» **WORK TASK**:
Set down exactly the lines from the one containing "How do I perform: Click the Get" through the last line of the data below, and no others.

» **EXTRACTED DATA**:
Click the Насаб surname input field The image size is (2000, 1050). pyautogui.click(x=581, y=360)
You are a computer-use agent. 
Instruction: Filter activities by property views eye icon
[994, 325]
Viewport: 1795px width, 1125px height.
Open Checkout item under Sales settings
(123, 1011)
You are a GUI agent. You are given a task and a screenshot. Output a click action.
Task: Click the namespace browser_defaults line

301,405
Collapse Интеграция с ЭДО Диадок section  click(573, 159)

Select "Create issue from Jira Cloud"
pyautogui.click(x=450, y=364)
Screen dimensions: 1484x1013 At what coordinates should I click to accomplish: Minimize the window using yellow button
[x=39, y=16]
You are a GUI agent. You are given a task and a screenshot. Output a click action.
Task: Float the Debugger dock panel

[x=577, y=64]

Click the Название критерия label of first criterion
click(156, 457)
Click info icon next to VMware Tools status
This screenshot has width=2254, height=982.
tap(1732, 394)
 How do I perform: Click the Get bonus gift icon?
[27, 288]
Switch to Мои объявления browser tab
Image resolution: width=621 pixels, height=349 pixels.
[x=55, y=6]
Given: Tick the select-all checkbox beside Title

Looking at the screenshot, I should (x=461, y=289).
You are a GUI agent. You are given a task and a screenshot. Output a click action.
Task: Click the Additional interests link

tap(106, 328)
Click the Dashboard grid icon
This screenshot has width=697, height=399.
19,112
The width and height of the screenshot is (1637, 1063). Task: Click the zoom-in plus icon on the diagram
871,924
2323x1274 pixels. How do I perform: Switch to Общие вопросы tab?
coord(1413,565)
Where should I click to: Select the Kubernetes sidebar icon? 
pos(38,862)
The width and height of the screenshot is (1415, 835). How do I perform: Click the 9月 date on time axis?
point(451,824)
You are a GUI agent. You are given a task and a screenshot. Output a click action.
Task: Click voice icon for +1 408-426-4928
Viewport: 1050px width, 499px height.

» **ANSWER SPACE**:
 How do I perform: Click the Get bonus gift icon?
[27, 288]
Switch to Мои объявления browser tab
Image resolution: width=621 pixels, height=349 pixels.
[x=55, y=6]
Given: Tick the select-all checkbox beside Title

Looking at the screenshot, I should (x=461, y=289).
You are a GUI agent. You are given a task and a screenshot. Output a click action.
Task: Click the Additional interests link

tap(106, 328)
Click the Dashboard grid icon
This screenshot has width=697, height=399.
19,112
The width and height of the screenshot is (1637, 1063). Task: Click the zoom-in plus icon on the diagram
871,924
2323x1274 pixels. How do I perform: Switch to Общие вопросы tab?
coord(1413,565)
Where should I click to: Select the Kubernetes sidebar icon? 
pos(38,862)
The width and height of the screenshot is (1415, 835). How do I perform: Click the 9月 date on time axis?
point(451,824)
You are a GUI agent. You are given a task and a screenshot. Output a click action.
Task: Click voice icon for +1 408-426-4928
Viewport: 1050px width, 499px height.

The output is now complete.